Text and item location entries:
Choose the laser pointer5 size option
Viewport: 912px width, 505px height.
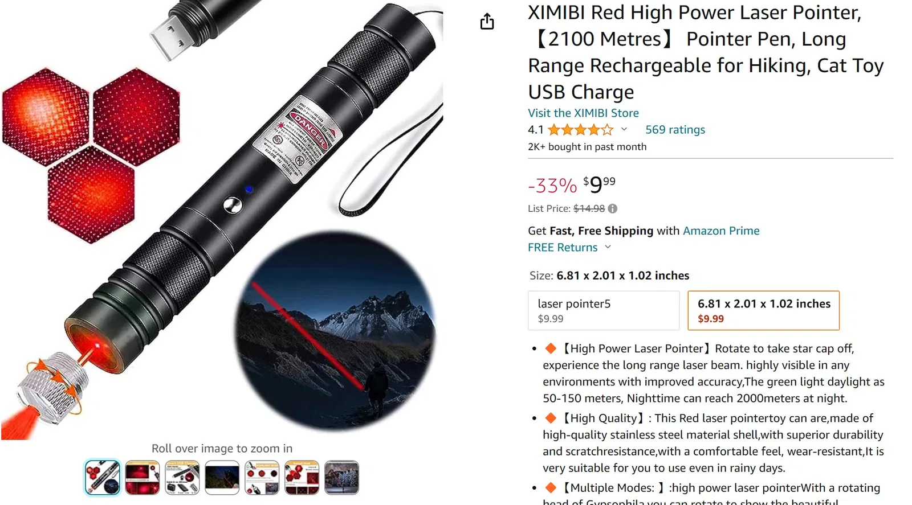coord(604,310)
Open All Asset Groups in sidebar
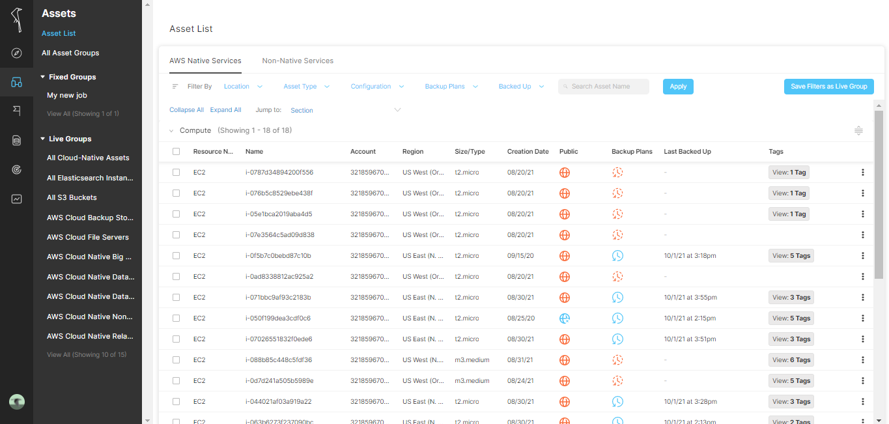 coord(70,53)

▶ [Aim]
Please lay out the data above as a numbered list, one line per item, skipping any blank lines and leaving out the pictures.

▶ [Answer to the task]
1. Choose the laser pointer5 size option
2. Viewport: 912px width, 505px height.
3. coord(604,310)
4. Open All Asset Groups in sidebar
5.  coord(70,53)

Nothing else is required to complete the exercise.